Two episodes of severe hypoglycemia occurred while on the closed-loop system, one due to user error and the other for unknown reasons. Both patients made a full recovery, Dr. Thabit said.
The closed-loop system was interrupted unintentionally an average of once every 5 nights, which one physician in the audience called "very impressive."
The separate day-and-night study of 17 adults randomized them to 8 days of either therapy followed by a 1- to 3-week washout period and then 8 days on the other therapy. Again, patients received a day of training at a research facility before using the closed-loop system at home.

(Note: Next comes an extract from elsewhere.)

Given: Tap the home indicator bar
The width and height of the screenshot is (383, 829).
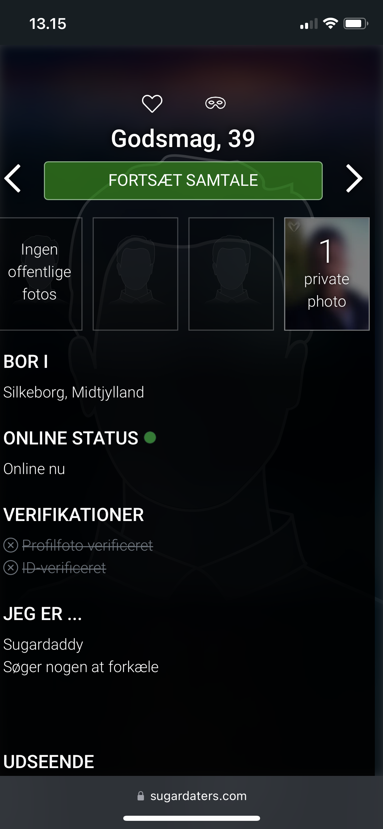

During the 7 days of home use with the closed-loop system, patients spent significantly less time in hyperglycemia (levels above 10 mmol/L), compared with the control therapy (21% vs. 30% of the time, respectively), reported Dr. Lalantha Leelarathna, also of the University of Cambridge. Time spent in hypoglycemia did not differ significantly between groups.
Mean glucose levels were significantly lower while patients were on the closed-loop system (8.1 mmol/L) than on the sensor-augmented pump (8.8 mmol/L), he said.

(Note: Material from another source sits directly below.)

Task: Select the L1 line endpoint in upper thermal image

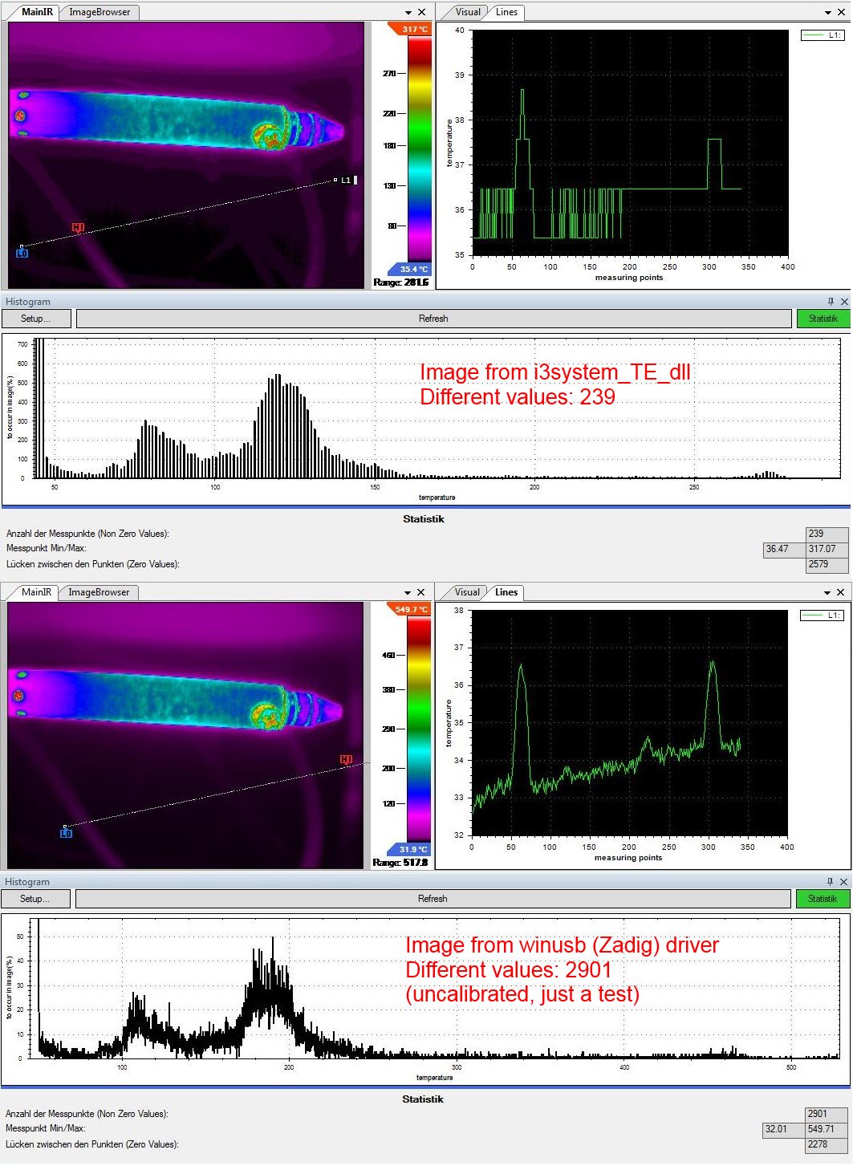Action: (x=336, y=181)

The closed-loop system was interrupted unintentionally every 12 hours on average, mainly because the pump was not connected, the continuous glucose monitor was unavailable, or the user changed pump settings. Two severe hypoglycemic episodes occurred, one during use of the closed-loop system and one during the crossover period. Both patients recovered fully. Four episodes of high glucose because of failure of the insulin infusion set did not lead to ketosis or hospitalization.
"We need to improve portability and connectivity between devices," Dr. Leelarathna said.
The Artificial Pancreas at Home (AP@home) consortium next will test the system in a 3-monthy study of day-and-night use by 30 adults with type 1 diabetes, compared with optimized sensor-augmented pump therapy, Dr. Leelarathna said.
Previous studies conducted exclusively in clinical research facilities have shown that closed-loop insulin delivery systems can improve glucose control, but these are among the first studies to show that they may do the same when used by patients at home.
Dr. Leelarathna and Dr. Thabit reported having no financial disclosures.